Durch den demografischen Wandel wird sich in den westlichen Industrienationen in den kommenden Jahren die Anzahl der Patienten mit multiplen Allgemeinerkrankungen erhöhen [Schmidt et al., 2013]. Diese Patientengruppe wird sich häufiger immunsupprimiert und auch infektionsanfälliger in den Zahnarztpraxen vorstellen. Selbst kleine Infektionen können dann in Verbindung mit Multiresistenzen möglicherweise zu schwer therapierbaren Erkrankungen führen [Jarvis, 2007].

Zahnmedizinisch wird bei diesen Patienten die prothetische Versorgung einen wesentlichen Schwerpunkt bilden. Nach wie vor wird Zahnersatz zumeist in Kooperation mit einem zahntechnischen Labor gefertigt. Je nach Art der Versorgung werden dabei der zu fertigende Zahnersatz beziehungsweise die hierfür benötigten Abformungen, Modelle und Registrierbehelfe zwischen der Zahnarztpraxis und dem zahntechnischen Labor ausgetauscht. Hierdurch kann es einerseits zu einer Kontamination der Werkstücke durch den Patienten oder andererseits durch die Mitarbeiter kommen. Dieser Infektionskreislauf muss durch geeignete Hygienemaßnahmen unterbrochen werden [Bensel, 2012].

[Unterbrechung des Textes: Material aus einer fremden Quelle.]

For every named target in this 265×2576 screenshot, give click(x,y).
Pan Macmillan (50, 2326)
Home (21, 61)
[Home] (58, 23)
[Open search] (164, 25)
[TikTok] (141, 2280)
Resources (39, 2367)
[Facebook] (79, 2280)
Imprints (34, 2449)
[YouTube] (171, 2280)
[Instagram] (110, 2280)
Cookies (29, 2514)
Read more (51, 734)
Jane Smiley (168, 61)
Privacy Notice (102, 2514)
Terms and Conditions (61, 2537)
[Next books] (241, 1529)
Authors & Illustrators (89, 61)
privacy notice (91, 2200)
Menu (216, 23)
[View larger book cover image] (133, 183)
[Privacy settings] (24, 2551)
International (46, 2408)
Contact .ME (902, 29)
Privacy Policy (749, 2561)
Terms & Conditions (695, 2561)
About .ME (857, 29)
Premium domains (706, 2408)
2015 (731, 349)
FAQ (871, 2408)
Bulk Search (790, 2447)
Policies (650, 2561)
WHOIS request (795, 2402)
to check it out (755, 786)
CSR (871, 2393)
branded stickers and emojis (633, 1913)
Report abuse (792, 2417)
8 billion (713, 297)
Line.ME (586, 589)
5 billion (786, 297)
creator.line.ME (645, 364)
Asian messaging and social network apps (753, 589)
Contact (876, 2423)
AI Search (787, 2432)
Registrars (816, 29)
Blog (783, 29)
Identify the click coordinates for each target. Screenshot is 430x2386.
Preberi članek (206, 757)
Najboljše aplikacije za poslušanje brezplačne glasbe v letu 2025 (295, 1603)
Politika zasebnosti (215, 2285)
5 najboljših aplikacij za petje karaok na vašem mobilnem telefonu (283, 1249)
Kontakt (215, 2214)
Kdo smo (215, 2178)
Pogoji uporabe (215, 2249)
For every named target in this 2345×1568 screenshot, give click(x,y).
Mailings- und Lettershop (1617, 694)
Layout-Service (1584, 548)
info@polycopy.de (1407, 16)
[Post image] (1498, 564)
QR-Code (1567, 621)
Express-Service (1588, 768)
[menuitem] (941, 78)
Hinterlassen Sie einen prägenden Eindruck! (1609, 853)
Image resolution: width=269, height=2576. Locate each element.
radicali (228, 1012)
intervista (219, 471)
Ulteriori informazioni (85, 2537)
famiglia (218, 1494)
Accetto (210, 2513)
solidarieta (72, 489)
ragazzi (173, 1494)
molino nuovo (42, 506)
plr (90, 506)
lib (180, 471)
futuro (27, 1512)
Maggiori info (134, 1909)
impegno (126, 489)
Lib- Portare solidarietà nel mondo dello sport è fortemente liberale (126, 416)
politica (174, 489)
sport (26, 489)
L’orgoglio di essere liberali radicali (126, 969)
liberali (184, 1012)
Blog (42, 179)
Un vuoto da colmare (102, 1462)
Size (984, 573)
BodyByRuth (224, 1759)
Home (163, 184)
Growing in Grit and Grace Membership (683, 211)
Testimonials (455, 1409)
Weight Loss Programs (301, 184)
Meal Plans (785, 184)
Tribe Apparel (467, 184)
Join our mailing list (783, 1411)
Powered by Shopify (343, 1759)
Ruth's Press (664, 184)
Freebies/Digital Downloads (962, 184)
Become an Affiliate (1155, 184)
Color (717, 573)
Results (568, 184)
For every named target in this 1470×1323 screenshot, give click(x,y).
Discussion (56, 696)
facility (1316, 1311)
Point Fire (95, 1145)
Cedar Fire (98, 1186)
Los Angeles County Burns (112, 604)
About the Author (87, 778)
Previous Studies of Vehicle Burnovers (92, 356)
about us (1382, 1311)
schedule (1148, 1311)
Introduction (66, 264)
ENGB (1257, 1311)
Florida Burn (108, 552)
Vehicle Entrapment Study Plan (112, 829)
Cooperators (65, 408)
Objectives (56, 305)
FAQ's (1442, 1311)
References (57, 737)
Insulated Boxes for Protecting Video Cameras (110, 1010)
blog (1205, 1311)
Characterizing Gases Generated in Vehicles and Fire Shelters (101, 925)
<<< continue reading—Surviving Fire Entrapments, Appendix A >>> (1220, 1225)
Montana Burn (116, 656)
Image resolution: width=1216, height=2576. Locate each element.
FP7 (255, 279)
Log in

Dabei müssen die Werkstücke so behandelt werden, dass von ihnen keine Infektionsgefahr mehr ausgehen kann. Deshalb sollten die zahntechnischen Werkstücke die Zahnarztpraxis erst nach einer Reinigung mit anschließender Desinfektion verlassen. Bei diesem Vorgang müssen die jeweiligen Herstellerangaben beachtet werden [CDC 2005; Muller-Bolla et al., 2004; Sofou et al., 2002; Sofou et al., 2002; Jagger et al., 1995; Merchant, 1992]. Da von einem desinfizierten Werkstück keine Infektionsgefahr ausgehen darf, sollten auch Arbeiten, die aus dem zahntechnischen Labor in die Zahnarztpraxis zurückkehren, desinfiziert werden, bevor sie beim Patienten eingegliedert werden. Durch diese Maßnahmen lässt sich der Schutz vor Kreuzkontaminationen erhöhen.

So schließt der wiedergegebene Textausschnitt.